Contact Rose, ASAP - [email protected].


----------



## tomkalina (Mar 14, 2013)

We're planning to be there, too, Rose. It will be the last show of the year for us and wouldn't miss it for the world. I'm pretty sure Sam Tsui will be there as well, so plenty of Paphs.


----------



## abax (Mar 15, 2013)

Sam will be there???!!!! Anyone want to be a volunteer shopper for me?


----------



## goldenrose (Mar 15, 2013)

Orchid Inn Sam will be there! Sure I'll shop for you, how much do I have to spend? :drool::drool: Sam does ship.


----------



## SlipperFan (Mar 15, 2013)

He also has a website where you can order directly from him.


----------



## abax (Mar 16, 2013)

Of course he does, but an onsite shopper is the best. I'd love a Paph.
Angela if anyone can find one. Nobody is shipping to me right now. I've
got plants waiting in line for better weather.

As to budget, a really nice, big Angela would be worth a couple of hundred to me. I love nice pinks and clear white Paphs. Perhaps a
delenatii alba (album...whatever the correct name is).


----------



## goldenrose (Mar 16, 2013)

It's sounding like you want something in bloom then?
The weather will be changing quite quickly now, Christmas at abax!
Let me know your want list, I can keep an eye open! Being the show chair has it's advantages - early shopping on Friday while setup is taking place!


----------



## abax (Mar 18, 2013)

In bloom would be nice, but not necessary. Paph.

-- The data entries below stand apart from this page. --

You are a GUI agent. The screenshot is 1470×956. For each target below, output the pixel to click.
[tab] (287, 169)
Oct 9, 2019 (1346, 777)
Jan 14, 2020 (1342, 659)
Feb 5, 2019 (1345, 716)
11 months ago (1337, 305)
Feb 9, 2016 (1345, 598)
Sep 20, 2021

Angela and a really nice
white delenatii with multiple growths would be outstanding. I really like
Brachy Paphs. and don't much care for multis. How about a budget of between 200.-300. for nice large plants. I'm getting older every day and
can't wait years and years to see a bloom! :>)

Oh, don't forget to treat yourself on my tab for being sooooo nice.

I just remembered that I don't have a Magic Lantern and I'd like to have one. That's
three or four and you need to do some shopping for yourself.


----------